The vector borne diseases share a high percentage of the annual deaths reported by the world health organization. Due to the involvement of multiple factors and resistance of the vector to the treatment strategies, it is highly desired to design a safe, efficient and harmless control strategy. A state of the art computational framework for the Wolbachia induced “genetic-control-strategy” has been documented during this research. The process of mating and molecular identification is complex and expensive and different labs around the world are devoted to format a smooth implementation strategy of this approach. During this research, as a first step, data was collected, secondly, dynamic artificial neural networks, with the “tapped delay” lines are used for nonlinear filtering of the data and for the prediction of the parametric values of the novel mathematical model. To study parametric reliance of stable solutions and unstable solution we analyze stability and the corresponding thresholds desired for this study are documented. The study conducted during this research can prove to be useful in future experimental and theoretical studies, aimed to control the vector borne diseases.

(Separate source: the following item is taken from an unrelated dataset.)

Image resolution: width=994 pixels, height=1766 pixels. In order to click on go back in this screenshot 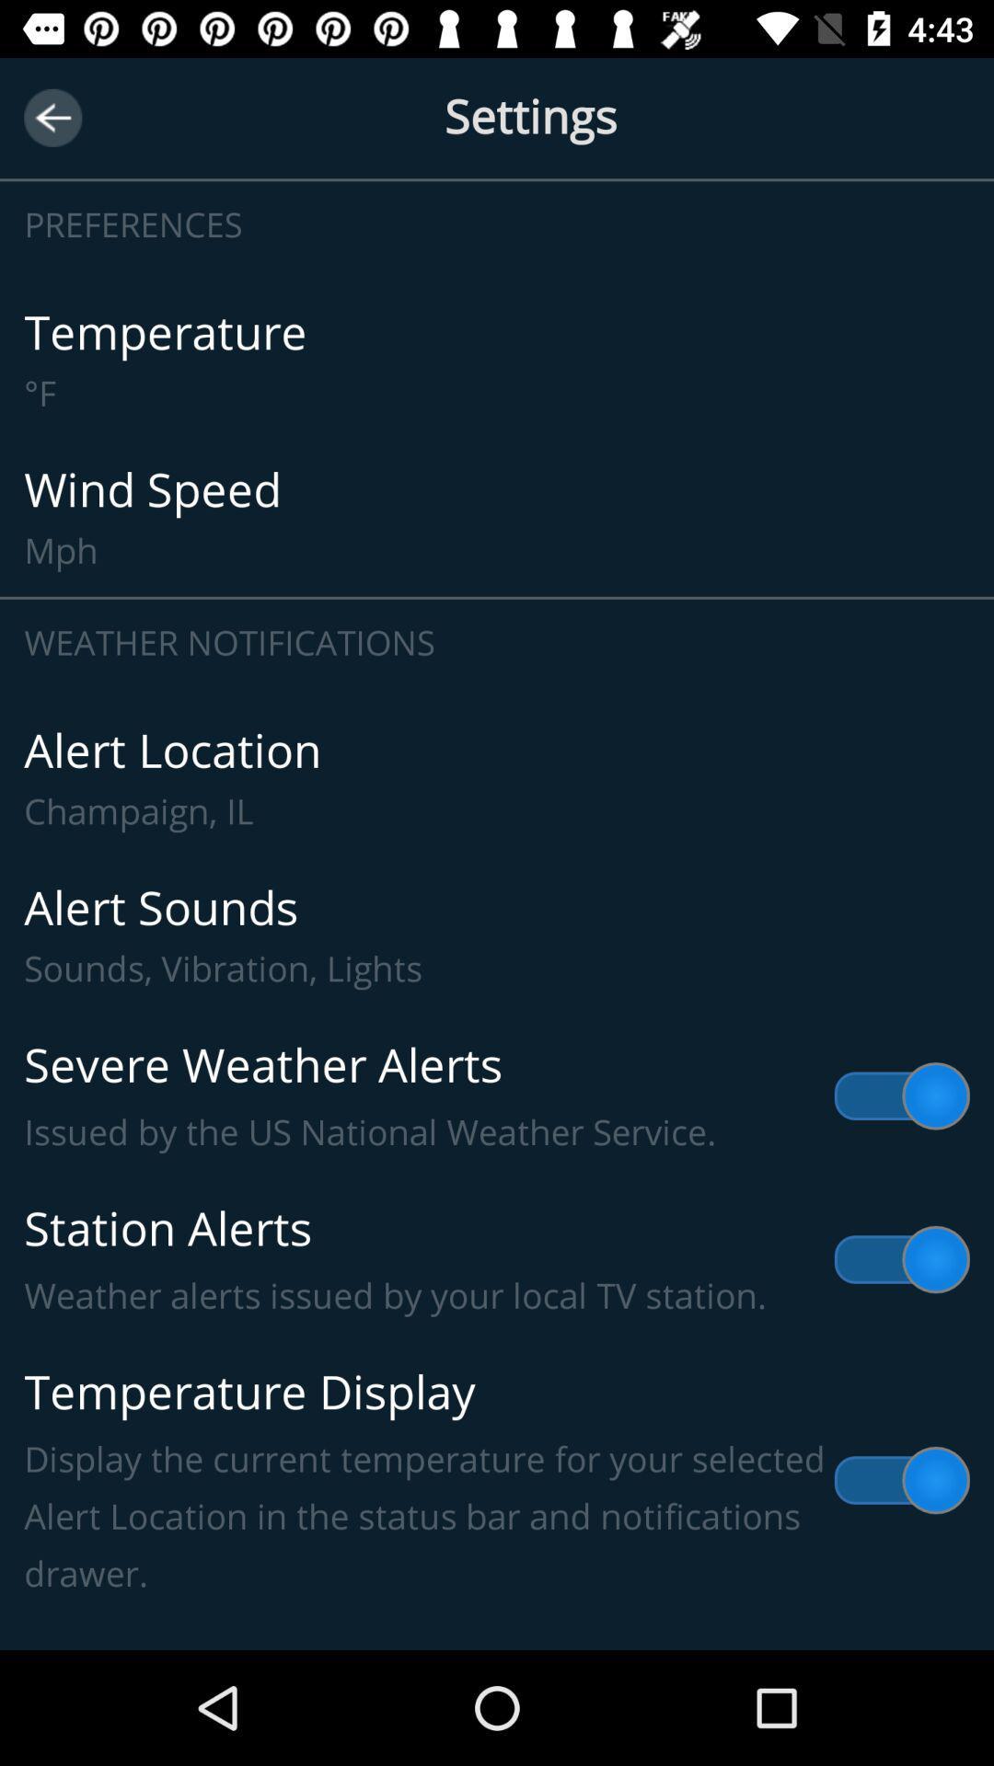, I will do `click(52, 117)`.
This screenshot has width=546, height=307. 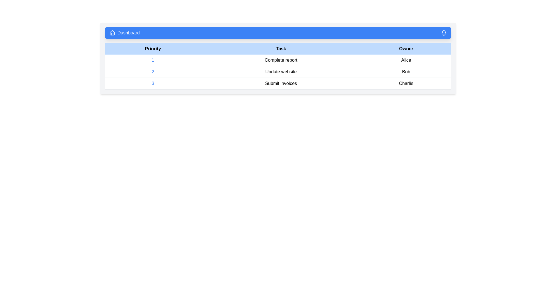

媒介传播的疾病在世界卫生组织报告的年度死亡中所占比例很高。由于多种因素的参与以及载体对治疗策略的抵抗性，因此迫切需要设计一种安全，有效且无害的控制策略。在这项研究中，已经记录了有关沃尔巴克氏菌诱发的“遗传控制策略”的最新计算框架。交配和分子鉴定的过程既复杂又昂贵，世界各地的不同实验室都致力于制定这种方法的平稳实施策略。在这项研究过程中，第一步是收集数据，其次是动态人工神经网络，带有“分接延迟”的线用于数据的非线性过滤和新型数学模型的参数值的预测。为了研究稳定解和不稳定解的参数依赖性，我们分析了稳定性，并记录了该研究所需的相应阈值。在此研究过程中进行的研究可证明对控制媒介传播疾病的未来实验和理论研究有用。